— С той разницей, однако, что извержение вулкана вне человеческой воли и власти. У нас еще, пожалуй, все можно было бы спасти.

— Чем спасти? Князь Горенский, может быть, и глуп, но противопоставить ему у вас, по-видимому, нечего. Для власти всякий энтузиазм пригоден, кроме энтузиазма нигилистического. За Горенского, по крайней мере, история… Или вы тоже думаете, что все можно было бы спасти «мифологией ответственного министерства»?

— Как вам сказать? Я не отрицаю, что это один из выходов. Однако есть еще и другой… Трудно спорить, конечно, с историей, с миром. Но мой опыт — по совести, немалый — говорит мне, что устрашением и твердостью можно добиться от людей всего, что угодно.

— За чем же дело стало? Отчего не добились?

Федосьев развел руками.

— Какая же у нас твердость, Александр Михайлович? Да у нас и власти нет, у нас не правительство, а пустое место!

— Плохо дело, вы правы. Фридрих-Вильгельм жаловался на Лейбница: «Пустой человек, не умеет стоять на часах!» Никто не требует от наших министров, чтоб они были непременно Лейбницами. Но хоть бы на часах умели стоять!.. Впрочем, может быть, вас призовут в последнюю минуту?

— Поздно будет, — сказал Федосьев. — Да и не призовут, Александр Михайлович, — добавил он, помолчав, — вы напрасно шутите. Мое положение и то очень поколеблено, у журналистов спросите. Не сегодня завтра уволят…

Дверь отворилась. Кондуктор спросил билеты и с поклоном вышел.

— Ну, а как же на Западе, Александр Михайлович? — спросил Федосьев, взглянув на часы. — Иногда меня берег сомнение: много ли прочнее и Запад? Вдруг и в Европе решительно все возможно? Вы как думаете? Я Европу плохо знаю. Ведь и там революционные партии хорошо работают?.. Вы ко всему этому не близко стояли?

— К чему?

— К работе революционных партий. Наблюдали?

Браун смотрел на него с удивлением и с насмешкой.

— Конечно, как тут ответить? — приятно улыбнувшись, сказал после недолгого молчания Федосьев. — Если и стояли близко, то не для того, чтоб об этом рассказывать.

— Особенно государственным людям, — с такой же улыбкой произнес Браун.

— О, я ведь говорю только о наблюдении, притом об иностранных революционных партиях, их деятельность меня мало касается… Не настаиваю, конечно… Не скрою от вас, впрочем, что некоторые из ваших научных сотрудников меня интересовали и, так сказать, по делам службы. Да вот хотя бы дочь этого несчастного Фишера, о котором теперь так много пишут, она ведь у нас работала, — быстро сказал Федосьев, взглянув на Брауна, и тотчас продолжал: — Приходилось мне слышать и о вашем политическом образе мыслей, вы из него не делаете тайны. И признаюсь, я несколько удивлялся.
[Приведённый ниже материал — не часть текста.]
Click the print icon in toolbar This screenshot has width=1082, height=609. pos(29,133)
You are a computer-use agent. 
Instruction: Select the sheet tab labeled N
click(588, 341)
— Можно узнать, почему? Тайны я не делаю никакой. Кое-что и писал… Не знаю, видели ли вы мою книгу «Ключ»? Она была перед войной напечатана, впрочем, лишь в отрывках.

— Я отрывок читал… Правда, это работа скорее философского характера. Надеюсь, вы пишете дальше? Было бы крайне обидно, если б такое замечательное произведение осталось незаконченным. Не благодарите, я говорю совершенно искренно… Удивлен же я был потому, что хотя по должности я, кажется, не могу быть причислен к передовым людям, но с мыслями ваших статей согласен — не говорю, целиком, но, по меньшей мере, на три четверти.

— Я очень рад, — сказал, кланяясь с улыбкой, Браун. — Поистине это подтверждает ваши слова о том, что в России юристы не верят в закон, капиталисты — в право собственности и т. д. Впрочем, я всегда думал, что государственные люди позволяют себе роскошь иметь два суждения: в политической работе и в частной жизни. И ни один искренний политический деятель против этого возражать не будет.

— Вы думаете? Однако возвращаюсь к вам. Со взглядами, изложенными в ваших статьях, конечно, трудно править государством, но участвовать в революции, по-моему, еще труднее.

Впереди прозвучал свисток локомотива. На лице Федосьева скользнула досада. Поезд замедлил ход. Сквозь запотевшие стекла стали чаще мелькать огни, показались вереницы пустых вагонов.

— Вот и Царское, — сказал с сожалением Федосьев, протирая перчаткой запотевшее стекло. — Так и не удалось побеседовать с вами… До другого раза? — добавил он полувопросительно и, переждав немного, спросил: — Не сделаете ли вы мне удовольствие как-либо пообедать со мной или позавтракать?

— К вашим услугам. Спасибо.

— Вот и отлично… Вам все равно, у меня или в ресторане? Если, конечно, обед у меня не слишком повредит вашей репутации, — сказал, улыбаясь, Федосьев.

— Мне все равно.

— Очень хорошо. Я вас предуведомлю заблаговременно.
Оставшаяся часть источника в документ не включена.